When the line with "Instruction: Click the" appears below, start repeating lines exactly, and keep going through the line with "Given: Open the Brouček user profile link"; add nothing outside that span.

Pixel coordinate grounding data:
■ ■ ■ ■ ■

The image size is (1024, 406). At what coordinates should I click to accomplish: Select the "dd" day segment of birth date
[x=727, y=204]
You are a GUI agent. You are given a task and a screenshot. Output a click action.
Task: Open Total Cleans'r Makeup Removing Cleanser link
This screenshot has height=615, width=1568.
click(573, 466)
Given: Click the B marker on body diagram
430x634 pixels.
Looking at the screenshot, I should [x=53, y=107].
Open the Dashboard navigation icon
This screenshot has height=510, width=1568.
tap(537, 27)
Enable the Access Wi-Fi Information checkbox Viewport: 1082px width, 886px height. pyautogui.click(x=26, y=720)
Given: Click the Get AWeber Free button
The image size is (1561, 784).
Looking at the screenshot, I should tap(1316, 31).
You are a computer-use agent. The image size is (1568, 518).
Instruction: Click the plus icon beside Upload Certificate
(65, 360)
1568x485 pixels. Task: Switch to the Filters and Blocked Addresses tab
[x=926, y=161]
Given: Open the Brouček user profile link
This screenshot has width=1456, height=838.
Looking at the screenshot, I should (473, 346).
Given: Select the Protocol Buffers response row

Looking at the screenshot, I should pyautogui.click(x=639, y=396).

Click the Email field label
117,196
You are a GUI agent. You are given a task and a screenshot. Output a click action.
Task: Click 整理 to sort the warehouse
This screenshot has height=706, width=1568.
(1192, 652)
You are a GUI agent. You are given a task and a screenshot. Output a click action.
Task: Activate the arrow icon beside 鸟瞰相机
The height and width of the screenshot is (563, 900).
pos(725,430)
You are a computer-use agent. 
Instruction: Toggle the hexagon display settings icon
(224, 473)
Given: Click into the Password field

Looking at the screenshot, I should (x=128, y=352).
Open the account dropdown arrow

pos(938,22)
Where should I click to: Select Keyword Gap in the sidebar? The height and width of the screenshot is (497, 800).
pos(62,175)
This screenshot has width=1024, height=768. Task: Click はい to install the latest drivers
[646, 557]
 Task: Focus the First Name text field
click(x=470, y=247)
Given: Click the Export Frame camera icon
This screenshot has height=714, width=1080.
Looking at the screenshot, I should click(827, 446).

■ ■ ■ ■ ■

> [WRITTEN RESPONSE]
Instruction: Click the plus icon beside Upload Certificate
(65, 360)
1568x485 pixels. Task: Switch to the Filters and Blocked Addresses tab
[x=926, y=161]
Given: Open the Brouček user profile link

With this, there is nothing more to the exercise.